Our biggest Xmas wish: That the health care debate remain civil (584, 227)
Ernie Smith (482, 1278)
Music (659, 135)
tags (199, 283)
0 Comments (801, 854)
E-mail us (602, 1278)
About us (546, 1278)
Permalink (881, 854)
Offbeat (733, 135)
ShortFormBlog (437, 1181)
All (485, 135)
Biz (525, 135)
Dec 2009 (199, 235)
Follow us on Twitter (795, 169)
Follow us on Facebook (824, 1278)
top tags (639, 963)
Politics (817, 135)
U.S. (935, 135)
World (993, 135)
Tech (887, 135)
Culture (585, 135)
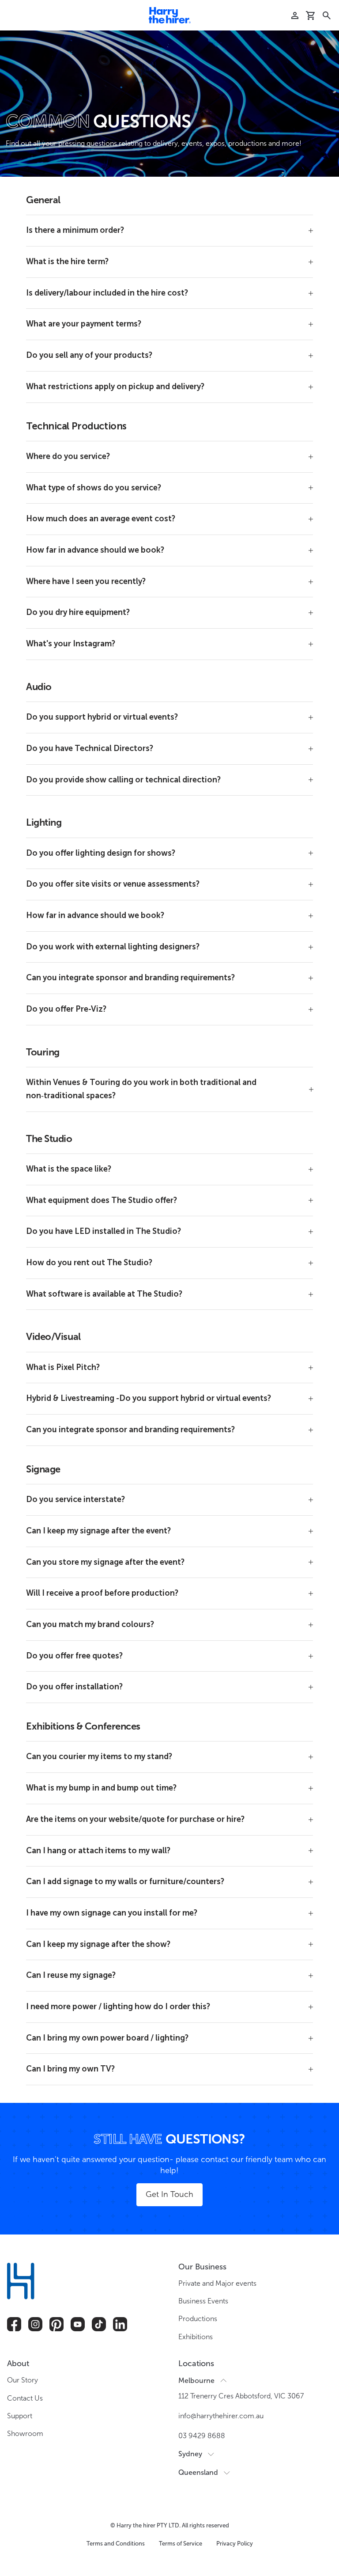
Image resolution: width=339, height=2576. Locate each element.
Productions (197, 2318)
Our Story (22, 2380)
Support (19, 2416)
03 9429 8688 (201, 2436)
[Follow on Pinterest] (56, 2324)
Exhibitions (195, 2337)
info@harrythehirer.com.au (221, 2416)
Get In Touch (169, 2194)
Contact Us (25, 2398)
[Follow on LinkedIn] (120, 2324)
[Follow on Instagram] (35, 2324)
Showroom (25, 2433)
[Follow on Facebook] (14, 2324)
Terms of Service (180, 2543)
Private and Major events (217, 2283)
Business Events (203, 2301)
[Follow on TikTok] (99, 2324)
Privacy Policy (234, 2543)
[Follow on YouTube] (78, 2324)
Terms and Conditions (116, 2543)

* * * * *

# [TASK ITEM]
Produce an exact copy of the lines from the one containing "Showroom (25, 2433)" through the final line of the data, both ends included, and only those.

# [RESPONSE BOX]
Showroom (25, 2433)
[Follow on Facebook] (14, 2324)
Terms of Service (180, 2543)
Private and Major events (217, 2283)
Business Events (203, 2301)
[Follow on TikTok] (99, 2324)
Privacy Policy (234, 2543)
[Follow on YouTube] (78, 2324)
Terms and Conditions (116, 2543)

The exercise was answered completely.